Spring Break is just around the corner and I am trying to get everyone well before we leave on a seven night cruise to the Western Caribbean.  As you know, Skyler graduates from high school in May so she got to pick our destination.  My parents and niece, Lexi, will be joining us.

I am looking forward to having some time off work, but dreading the trip at the same time.  We are driving to New Orleans a day before we depart and will be trapped in the vehicle with the two big girls and Maddie for 10 hours.  I am sure to be as crazy as a loon by the time we get there.

We bought Maddie a new music CD for the trip and a scribble dibble thing.  We are taking the DVD player and several videos for the big girls.  Don has a book on CD and I have a couple of magazines and NYT bestseller packed.  Those items should keep us entertained until we reach the city limits of Hot Springs. 

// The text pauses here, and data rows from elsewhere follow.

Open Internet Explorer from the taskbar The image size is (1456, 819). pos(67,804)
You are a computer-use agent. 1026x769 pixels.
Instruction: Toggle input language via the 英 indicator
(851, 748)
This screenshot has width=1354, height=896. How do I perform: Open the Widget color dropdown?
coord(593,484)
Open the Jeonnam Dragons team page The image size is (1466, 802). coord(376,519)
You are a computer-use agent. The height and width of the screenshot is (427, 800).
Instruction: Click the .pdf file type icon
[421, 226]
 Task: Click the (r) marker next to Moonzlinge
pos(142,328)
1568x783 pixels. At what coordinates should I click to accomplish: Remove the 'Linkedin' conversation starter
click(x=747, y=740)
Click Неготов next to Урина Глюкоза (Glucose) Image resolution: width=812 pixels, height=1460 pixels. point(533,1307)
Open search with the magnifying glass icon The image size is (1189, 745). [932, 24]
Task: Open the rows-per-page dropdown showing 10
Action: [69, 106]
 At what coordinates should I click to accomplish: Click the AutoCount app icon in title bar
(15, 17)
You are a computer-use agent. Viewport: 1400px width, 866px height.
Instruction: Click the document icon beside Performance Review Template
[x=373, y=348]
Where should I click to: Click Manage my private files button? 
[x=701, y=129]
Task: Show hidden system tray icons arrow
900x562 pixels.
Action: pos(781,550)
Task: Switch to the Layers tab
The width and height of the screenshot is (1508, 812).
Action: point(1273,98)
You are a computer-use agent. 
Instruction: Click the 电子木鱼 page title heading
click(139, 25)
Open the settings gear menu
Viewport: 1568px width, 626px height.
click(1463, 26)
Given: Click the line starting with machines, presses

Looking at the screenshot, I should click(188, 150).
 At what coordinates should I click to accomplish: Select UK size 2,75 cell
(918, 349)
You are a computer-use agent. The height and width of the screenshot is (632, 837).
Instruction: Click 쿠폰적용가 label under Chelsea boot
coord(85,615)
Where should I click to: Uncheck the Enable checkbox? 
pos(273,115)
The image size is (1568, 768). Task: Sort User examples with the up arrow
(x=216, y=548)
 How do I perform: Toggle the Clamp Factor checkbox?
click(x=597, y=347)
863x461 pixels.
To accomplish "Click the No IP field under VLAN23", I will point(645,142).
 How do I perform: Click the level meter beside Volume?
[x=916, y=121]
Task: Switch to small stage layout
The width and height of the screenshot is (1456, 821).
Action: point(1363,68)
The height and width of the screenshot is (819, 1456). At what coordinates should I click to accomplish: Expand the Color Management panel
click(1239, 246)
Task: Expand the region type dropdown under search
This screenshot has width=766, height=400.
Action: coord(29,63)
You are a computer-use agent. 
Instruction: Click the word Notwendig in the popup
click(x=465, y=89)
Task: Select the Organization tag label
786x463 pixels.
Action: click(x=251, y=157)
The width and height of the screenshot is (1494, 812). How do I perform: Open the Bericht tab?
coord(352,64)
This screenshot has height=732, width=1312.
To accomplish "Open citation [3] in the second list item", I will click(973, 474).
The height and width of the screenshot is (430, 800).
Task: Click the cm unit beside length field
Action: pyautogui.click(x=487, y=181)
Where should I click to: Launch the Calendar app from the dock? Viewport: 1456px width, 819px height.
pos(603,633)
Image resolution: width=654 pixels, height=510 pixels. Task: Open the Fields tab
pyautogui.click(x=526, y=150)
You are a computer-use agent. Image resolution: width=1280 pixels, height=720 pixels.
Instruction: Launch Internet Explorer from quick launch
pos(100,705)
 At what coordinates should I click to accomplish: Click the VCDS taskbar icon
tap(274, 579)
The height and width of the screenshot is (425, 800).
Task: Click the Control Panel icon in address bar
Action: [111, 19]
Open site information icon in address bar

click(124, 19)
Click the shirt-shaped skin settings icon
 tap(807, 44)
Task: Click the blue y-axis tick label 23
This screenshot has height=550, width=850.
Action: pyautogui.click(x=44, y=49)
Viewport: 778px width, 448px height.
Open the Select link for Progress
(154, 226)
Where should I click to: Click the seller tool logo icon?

I have to take Maddie to the doctor for a final checkup before we leave and then I am taking myself for a pedicure.  I plan to spend the rest of the day tomorrow doing laundry and packing.

Spring Break can't get her soon enough....

Think I'll Try My Hand....

I don't know what I'm thinking.  I really don't have time to add a personal blog to my already crazy life, but I have an opinion on things from time to time....like parenting....marriage....politics....education, and well, I need a place to vent.  So hear goes:

I entitled my blog, "Old Mommy, New Tricks" because compared to the other mommies I see when I drop Maddie off at daycare, I am old.  Somehow, this little fact had escaped my attention until she came along.  But, let me back up a bit.

My husband and I were already fantasizing about our future empty nest.  At night, we whispered about all the things we planned to do after Skyler leaves for college....travel, convert her room into a home theatre, sleep in on the weekends, walk around naked, etc.  But it was like Jesus was listening and laughing at our little fantasies and decided to throw a monkey wrench at us in the form of Madilyn.  Thus, we became the world's oldest parents (or so it seems at times). 

The girls are sixteen and a half years apart.  Acquaintances who haven't seen us in awhile frequently ask if perhaps the child on my hip belongs to Skyler, insinuating that I am old enough to be a grandmother.  At first I was offended, but now I have accepted the fact that I am an old mommy.  But that's OK.  The way I see it, I have a lot of experience and "tricks" up my sleeve from going through this entire process once before.  I still remember how to install a carseat, warm a bottle, burb a baby, and get poop stains out of clothing.

Despite what some believe, babies haven't changed in sixteen years. However, most of their "gadgets" have changed, and my body has changed.  Giving a baby a bath is now painful.  We have a garden tub and she is big enough to move to the far side to escape from me.  Raising this one is going to be a real challenge, but I am willing to learn some new "tricks" to survive.